Exercise instructions: Please keep pictures out and return the lines below exactly, from the one holding "Task: Open Queues from the sidebar menu" through the last, both included.

(Beginning of Data)

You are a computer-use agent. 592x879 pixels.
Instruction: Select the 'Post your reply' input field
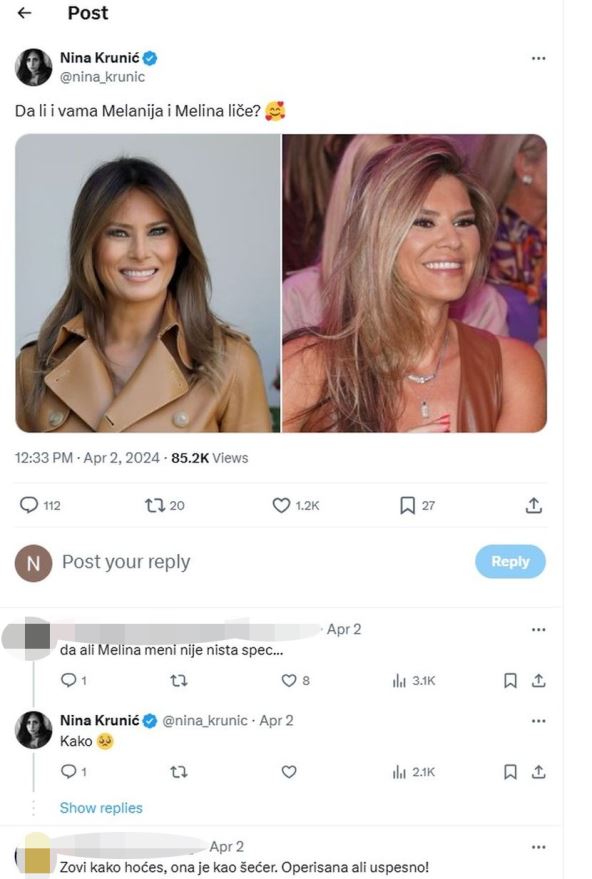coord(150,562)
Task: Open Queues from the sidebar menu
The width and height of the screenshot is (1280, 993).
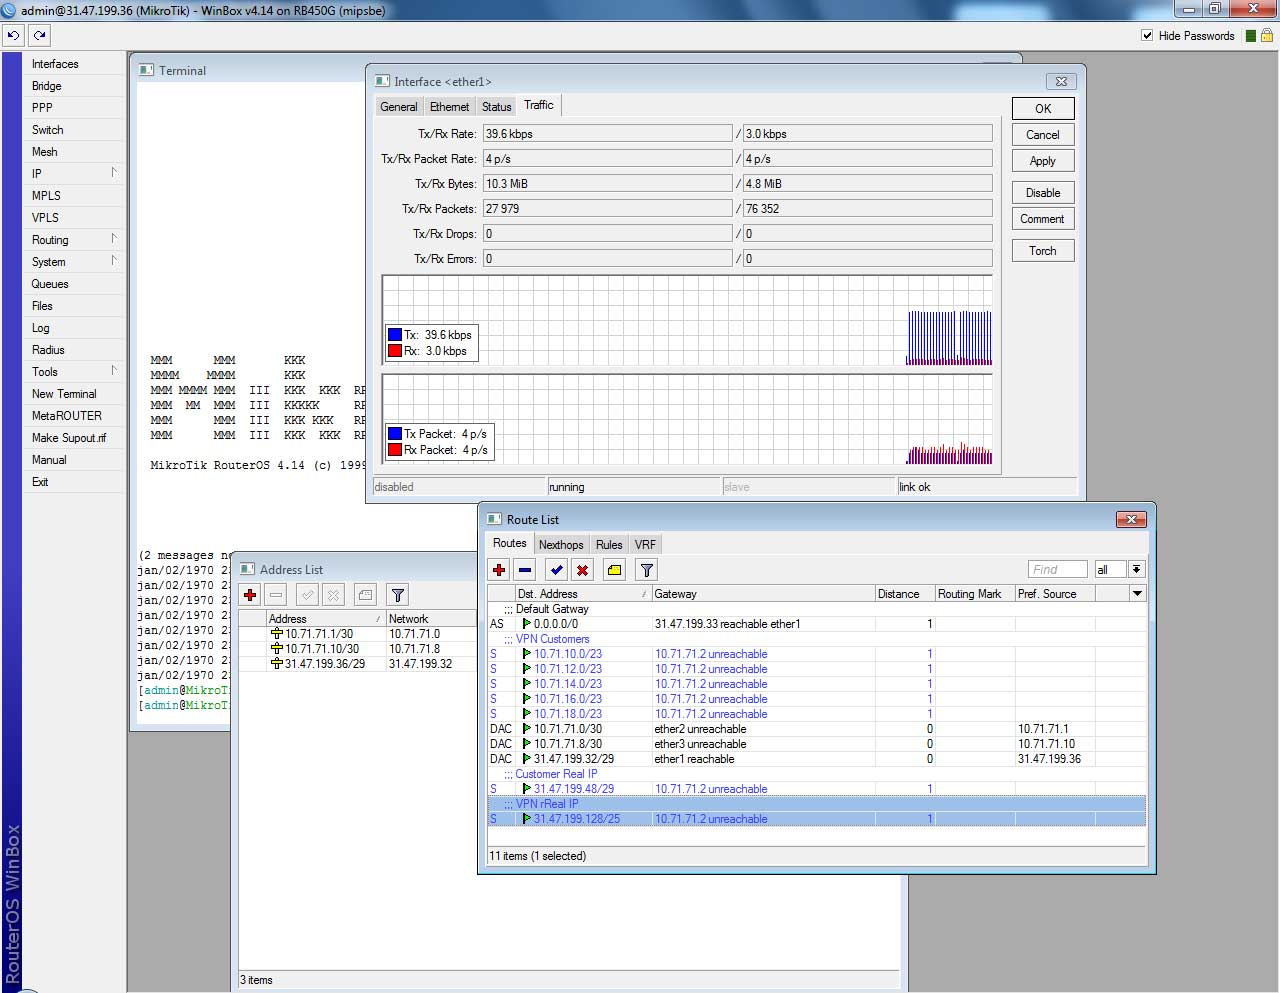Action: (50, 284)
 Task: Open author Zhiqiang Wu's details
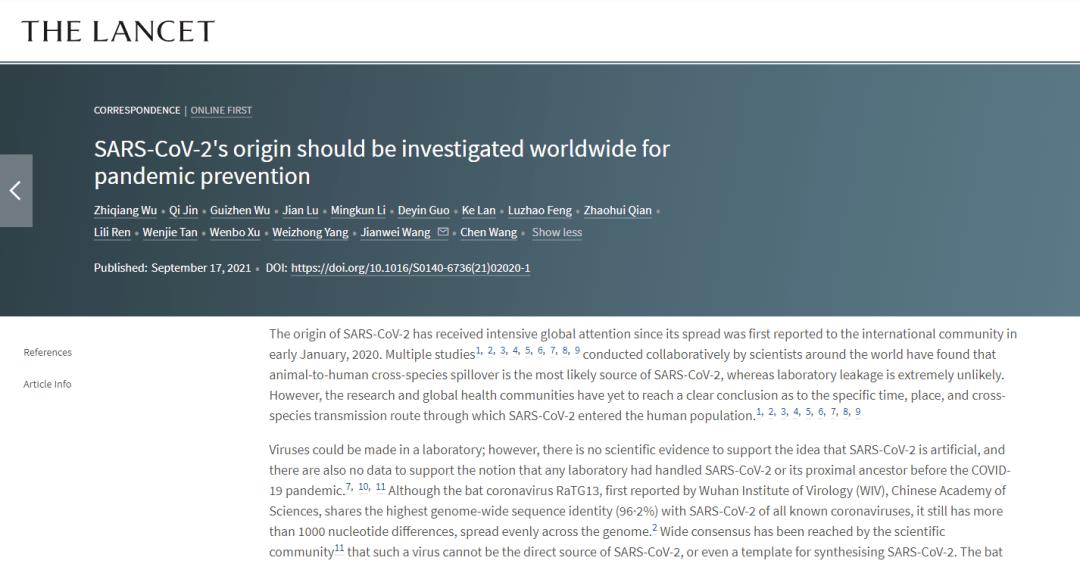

(End of Data)

Response for this exercise:
Task: Open Queues from the sidebar menu
The width and height of the screenshot is (1280, 993).
Action: (50, 284)
 Task: Open author Zhiqiang Wu's details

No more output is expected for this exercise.